▶ **GIVEN REQUEST A**
In the Auger spectra comparison, what is the H–X–Y angle in HNCO?
▶ **GIVEN REQUEST B**
According to the Auger spectra comparison, why does HNCO show broader bands and additional features than HCNO?
--- start of EXTRACT PROVIDED ---
Fig. 6 and 7 show a comparison of the normal and resonant Auger spectra of fulminic acid and isocyanic acid. HNCO spectra were taken from ref. 31. Both molecules have the same number of electrons, so a comparison should give insight into the influence of atom connectivity on the Auger spectra. Note that the N 1s spectra of HNCO are compared to the C 1s spectra of HCNO and vice versa. Thus, we compare sites in the two molecules rather than atoms. This is based on the assumption that the site should influence the appearance of the Auger spectra, i.e. the band structure, more strongly than the nuclear charge. In fact, Fig. 6(a) shows that the AES of the atoms next to the hydrogen atom (C 1s in HCNO and N 1s in HNCO) are quite similar, apart from a slightly different binding energy. However, symmetry is different in both molecules, while HCNO is linear, HNCO is bent. In HCNO the H–X–Y-angle is 180°, whereas in HNCO this angle is around 128°.⁸⁵ Therefore the degeneracy of the π orbitals is lifted in HNCO. As a consequence, several final states of similar energy overlap in HNCO, resulting in broader bands and additional features. However, both spectra are dominated by the band at lowest binding energies (band 1 in Fig. 2), assigned to the (2π⁻²) hole state in HCNO. In HNCO it corresponds to two final states, (2a′′⁻²) and (2a′′⁻¹)(9a′⁻¹).³¹ In trace (b) the N 1s edge of HCNO is compared with the C 1s edge of HNCO. While band 1 is absent in the N 1s AES of HCNO, it is observable in the C 1s AES of HNCO, but only with low intensity. This low intensity was also explained by the small orbital coefficients at the carbon atom, leading to a nodal plane in the molecular orbital. Interestingly, a similarly low intensity of the first band was also observed in the AES of the central N atom in N₂O.⁸⁶ Finally for the O-atoms, the AES also show a similar shape, but different intensities. In both molecules, band 1 appears with reasonable intensity, but is weaker than band 2.

Fig. 6 Comparison of the normal Auger spectra of fulminic acid (black) and isocyanic acid (red). The spectra of isocyanic acid are taken from ref. 31. Spectra are compared according to their position in the molecule, i.e. carbon to nitrogen and oxygen to oxygen.

Fig. 7 Comparison of the resonant Auger spectra of fulminic acid (black) and isocyanic acid (red). The spectra of isocyanic acid are taken from ref. 31. Spectra are compared according to their position in the molecule, i.e. carbon to nitrogen and oxygen to oxygen.
--- end of EXTRACT PROVIDED ---
--- start of DATASET EXTRACT ---
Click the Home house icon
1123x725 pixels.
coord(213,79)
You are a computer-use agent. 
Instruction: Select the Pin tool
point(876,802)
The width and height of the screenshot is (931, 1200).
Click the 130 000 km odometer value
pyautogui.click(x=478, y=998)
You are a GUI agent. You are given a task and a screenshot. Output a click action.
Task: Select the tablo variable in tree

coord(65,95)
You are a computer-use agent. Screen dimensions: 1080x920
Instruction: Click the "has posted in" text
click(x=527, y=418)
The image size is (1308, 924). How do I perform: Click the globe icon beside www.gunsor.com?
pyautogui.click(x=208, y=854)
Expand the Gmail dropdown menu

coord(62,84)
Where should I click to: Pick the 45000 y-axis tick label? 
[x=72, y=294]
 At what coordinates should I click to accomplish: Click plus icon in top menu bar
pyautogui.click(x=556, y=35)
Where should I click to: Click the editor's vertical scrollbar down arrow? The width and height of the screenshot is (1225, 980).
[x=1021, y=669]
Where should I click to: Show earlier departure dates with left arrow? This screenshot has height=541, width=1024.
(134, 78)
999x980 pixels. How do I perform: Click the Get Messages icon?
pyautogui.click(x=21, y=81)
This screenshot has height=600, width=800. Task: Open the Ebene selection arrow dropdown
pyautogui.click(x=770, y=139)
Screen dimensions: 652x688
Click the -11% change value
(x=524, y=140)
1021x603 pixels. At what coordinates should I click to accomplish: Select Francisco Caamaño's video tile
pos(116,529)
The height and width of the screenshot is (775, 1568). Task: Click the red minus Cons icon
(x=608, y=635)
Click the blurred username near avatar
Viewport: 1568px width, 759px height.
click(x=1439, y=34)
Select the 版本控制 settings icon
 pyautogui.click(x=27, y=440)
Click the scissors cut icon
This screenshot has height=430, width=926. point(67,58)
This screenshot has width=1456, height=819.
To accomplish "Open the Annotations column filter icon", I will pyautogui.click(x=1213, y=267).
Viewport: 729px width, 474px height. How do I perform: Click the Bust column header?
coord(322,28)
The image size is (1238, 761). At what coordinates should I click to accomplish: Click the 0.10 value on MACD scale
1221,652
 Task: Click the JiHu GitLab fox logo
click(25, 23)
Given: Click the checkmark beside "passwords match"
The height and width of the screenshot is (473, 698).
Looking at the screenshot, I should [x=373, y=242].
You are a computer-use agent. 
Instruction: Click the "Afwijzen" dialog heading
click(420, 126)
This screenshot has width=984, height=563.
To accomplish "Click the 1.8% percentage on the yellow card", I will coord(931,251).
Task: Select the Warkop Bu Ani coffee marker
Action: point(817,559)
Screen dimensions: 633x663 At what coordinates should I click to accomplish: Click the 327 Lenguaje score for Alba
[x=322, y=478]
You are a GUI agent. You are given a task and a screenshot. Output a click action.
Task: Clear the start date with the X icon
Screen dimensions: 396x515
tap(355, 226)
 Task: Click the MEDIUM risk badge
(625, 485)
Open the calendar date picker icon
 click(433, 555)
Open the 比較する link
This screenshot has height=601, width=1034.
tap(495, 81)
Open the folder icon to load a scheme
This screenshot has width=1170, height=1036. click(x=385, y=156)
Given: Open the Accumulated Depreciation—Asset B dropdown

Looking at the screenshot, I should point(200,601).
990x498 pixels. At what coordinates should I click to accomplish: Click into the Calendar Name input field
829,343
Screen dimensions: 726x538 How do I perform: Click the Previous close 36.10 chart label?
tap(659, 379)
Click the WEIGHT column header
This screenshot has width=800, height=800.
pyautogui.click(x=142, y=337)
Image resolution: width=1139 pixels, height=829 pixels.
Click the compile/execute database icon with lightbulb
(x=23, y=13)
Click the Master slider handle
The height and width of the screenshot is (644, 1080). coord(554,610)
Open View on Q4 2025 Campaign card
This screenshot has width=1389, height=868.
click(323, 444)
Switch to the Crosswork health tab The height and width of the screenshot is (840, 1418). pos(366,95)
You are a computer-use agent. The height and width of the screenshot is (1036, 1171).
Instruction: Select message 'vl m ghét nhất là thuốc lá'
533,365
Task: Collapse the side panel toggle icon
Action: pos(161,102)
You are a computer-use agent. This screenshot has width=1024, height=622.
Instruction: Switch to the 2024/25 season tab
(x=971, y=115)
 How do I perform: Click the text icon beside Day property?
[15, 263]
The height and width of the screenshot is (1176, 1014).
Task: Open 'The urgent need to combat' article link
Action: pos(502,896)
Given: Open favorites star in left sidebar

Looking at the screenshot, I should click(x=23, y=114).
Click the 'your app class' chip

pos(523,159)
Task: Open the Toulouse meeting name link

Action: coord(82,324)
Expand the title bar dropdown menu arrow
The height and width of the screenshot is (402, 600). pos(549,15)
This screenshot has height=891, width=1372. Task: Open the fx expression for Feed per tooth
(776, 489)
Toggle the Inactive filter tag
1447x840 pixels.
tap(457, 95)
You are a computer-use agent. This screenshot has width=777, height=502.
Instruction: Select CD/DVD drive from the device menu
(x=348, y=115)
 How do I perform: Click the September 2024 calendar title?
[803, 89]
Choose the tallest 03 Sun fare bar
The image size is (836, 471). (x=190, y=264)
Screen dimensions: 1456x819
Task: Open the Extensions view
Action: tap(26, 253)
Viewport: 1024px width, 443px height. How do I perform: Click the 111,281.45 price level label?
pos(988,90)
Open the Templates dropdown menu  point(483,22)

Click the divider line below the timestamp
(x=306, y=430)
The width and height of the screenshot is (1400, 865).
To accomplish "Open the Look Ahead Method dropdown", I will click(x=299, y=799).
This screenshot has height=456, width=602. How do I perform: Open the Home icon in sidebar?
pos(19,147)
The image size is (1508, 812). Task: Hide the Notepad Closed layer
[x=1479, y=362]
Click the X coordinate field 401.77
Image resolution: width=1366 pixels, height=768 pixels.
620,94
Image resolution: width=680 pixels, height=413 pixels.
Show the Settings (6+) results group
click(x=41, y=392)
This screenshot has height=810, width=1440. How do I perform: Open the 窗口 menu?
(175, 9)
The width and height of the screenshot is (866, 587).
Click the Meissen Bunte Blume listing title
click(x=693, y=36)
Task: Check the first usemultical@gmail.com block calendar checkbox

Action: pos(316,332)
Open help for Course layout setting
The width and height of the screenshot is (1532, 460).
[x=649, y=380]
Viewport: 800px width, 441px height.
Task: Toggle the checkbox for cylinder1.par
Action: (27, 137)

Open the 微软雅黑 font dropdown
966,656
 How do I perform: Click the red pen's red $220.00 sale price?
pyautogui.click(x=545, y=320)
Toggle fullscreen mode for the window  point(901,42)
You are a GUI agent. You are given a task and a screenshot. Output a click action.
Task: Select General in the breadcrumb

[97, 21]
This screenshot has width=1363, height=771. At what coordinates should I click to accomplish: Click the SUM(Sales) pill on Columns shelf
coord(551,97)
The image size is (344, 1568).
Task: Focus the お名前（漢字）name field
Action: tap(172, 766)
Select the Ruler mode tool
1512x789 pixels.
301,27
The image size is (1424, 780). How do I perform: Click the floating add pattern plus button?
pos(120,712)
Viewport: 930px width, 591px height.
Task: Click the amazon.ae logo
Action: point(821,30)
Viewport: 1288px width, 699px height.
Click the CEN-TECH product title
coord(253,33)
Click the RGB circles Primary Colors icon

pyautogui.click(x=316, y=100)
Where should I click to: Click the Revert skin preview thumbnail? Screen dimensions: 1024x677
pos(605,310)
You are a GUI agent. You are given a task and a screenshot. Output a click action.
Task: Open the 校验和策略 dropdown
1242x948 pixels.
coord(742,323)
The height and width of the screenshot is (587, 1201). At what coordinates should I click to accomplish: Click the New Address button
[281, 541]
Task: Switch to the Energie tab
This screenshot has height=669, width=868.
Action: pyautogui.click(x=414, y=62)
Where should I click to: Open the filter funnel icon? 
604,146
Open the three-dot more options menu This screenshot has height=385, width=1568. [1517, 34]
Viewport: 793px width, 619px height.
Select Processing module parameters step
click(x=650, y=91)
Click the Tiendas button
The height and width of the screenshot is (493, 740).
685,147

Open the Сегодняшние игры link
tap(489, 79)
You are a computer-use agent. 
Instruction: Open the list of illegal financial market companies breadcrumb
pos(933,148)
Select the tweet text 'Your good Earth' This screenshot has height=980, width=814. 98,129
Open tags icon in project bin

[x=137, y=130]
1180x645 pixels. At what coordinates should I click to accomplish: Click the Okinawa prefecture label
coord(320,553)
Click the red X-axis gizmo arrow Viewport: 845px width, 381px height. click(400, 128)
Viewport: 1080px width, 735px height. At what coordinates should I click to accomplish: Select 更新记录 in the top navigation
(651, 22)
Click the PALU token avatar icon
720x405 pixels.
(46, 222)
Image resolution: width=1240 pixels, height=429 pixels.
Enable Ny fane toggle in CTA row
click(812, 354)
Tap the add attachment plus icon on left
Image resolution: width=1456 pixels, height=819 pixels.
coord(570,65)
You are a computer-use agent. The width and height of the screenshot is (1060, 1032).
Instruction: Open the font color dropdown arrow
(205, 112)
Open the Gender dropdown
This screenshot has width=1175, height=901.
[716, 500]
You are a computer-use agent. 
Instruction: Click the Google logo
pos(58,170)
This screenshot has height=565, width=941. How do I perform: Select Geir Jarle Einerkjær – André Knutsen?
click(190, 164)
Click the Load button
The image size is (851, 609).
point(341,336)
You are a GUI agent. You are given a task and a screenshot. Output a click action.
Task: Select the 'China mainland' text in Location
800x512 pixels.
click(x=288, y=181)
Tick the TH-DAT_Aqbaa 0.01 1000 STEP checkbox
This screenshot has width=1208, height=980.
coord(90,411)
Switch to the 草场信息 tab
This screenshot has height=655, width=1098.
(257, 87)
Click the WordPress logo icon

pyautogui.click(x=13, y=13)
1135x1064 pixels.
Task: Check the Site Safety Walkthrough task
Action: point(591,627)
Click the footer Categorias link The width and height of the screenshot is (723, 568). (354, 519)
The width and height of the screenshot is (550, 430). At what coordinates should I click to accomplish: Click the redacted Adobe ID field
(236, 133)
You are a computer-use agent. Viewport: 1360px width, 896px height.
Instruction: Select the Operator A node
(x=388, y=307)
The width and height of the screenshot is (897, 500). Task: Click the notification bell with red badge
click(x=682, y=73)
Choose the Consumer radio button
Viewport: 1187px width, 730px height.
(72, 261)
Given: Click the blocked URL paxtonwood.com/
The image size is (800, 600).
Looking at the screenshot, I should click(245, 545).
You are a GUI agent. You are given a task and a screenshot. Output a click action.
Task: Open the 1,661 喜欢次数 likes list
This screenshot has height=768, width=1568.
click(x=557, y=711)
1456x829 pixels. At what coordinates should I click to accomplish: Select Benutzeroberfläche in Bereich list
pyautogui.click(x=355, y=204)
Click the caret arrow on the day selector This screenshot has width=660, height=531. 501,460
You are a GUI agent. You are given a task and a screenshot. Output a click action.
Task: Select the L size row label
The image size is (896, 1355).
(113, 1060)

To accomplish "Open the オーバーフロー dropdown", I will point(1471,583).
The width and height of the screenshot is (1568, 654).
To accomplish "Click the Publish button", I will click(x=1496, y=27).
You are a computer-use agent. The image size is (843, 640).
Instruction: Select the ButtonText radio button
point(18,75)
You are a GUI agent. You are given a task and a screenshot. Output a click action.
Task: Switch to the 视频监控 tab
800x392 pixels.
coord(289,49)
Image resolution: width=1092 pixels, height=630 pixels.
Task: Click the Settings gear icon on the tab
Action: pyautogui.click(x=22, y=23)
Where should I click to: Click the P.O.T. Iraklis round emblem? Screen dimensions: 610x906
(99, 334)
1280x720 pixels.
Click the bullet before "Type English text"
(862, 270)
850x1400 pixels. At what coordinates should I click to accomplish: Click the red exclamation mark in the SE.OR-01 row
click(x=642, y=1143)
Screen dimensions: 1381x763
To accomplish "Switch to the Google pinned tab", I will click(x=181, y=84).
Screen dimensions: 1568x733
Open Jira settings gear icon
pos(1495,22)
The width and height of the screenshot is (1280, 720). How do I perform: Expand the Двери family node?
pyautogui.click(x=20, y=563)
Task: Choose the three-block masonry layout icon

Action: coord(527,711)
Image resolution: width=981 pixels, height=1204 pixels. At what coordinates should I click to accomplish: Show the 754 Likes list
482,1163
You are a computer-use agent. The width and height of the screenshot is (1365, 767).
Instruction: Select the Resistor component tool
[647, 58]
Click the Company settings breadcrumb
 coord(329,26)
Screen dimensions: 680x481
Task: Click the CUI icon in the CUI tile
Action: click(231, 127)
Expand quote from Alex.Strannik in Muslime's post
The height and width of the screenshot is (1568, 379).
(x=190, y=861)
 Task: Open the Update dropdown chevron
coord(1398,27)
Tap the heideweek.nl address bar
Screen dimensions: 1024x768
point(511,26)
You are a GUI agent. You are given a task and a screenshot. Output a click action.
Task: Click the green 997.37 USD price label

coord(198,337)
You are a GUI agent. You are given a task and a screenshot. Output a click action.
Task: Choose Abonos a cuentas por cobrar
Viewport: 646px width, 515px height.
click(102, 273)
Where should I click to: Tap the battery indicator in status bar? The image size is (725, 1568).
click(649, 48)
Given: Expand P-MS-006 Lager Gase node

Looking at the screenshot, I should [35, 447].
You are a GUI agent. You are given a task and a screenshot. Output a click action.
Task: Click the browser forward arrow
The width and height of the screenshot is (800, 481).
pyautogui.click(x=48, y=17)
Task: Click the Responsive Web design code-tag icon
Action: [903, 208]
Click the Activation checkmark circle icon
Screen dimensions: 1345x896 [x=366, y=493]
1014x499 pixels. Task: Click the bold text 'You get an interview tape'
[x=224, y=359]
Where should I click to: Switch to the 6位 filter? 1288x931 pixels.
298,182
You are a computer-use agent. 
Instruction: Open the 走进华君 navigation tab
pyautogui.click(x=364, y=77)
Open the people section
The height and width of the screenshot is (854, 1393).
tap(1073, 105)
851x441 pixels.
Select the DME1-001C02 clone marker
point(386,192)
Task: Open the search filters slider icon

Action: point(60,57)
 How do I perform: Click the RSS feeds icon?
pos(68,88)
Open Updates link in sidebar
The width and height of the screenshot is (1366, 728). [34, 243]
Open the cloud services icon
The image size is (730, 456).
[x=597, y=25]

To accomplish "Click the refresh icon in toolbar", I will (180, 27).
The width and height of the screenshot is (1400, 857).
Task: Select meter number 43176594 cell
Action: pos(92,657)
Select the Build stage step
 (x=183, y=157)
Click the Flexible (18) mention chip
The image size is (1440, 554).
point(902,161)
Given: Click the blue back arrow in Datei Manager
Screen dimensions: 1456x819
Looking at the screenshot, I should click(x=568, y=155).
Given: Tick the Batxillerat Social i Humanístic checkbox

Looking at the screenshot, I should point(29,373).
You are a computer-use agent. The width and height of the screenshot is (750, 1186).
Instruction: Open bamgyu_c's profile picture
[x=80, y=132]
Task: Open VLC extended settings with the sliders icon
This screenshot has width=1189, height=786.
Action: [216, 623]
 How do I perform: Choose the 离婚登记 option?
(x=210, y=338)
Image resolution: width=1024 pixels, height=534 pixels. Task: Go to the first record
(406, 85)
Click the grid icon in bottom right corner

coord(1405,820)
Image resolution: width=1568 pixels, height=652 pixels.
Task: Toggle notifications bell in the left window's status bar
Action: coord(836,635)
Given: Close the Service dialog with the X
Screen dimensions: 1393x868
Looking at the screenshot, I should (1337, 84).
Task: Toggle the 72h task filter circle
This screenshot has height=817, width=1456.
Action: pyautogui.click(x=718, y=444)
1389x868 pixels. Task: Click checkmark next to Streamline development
--- end of DATASET EXTRACT ---
▶ **WRITTEN ANSWER A**
Around 128°.

▶ **WRITTEN ANSWER B**
HNCO is bent, with an H–X–Y angle of around 128°, while HCNO is linear, so the degeneracy of the π orbitals is lifted in HNCO. As a result, several final states of similar energy overlap, producing broader bands and additional features.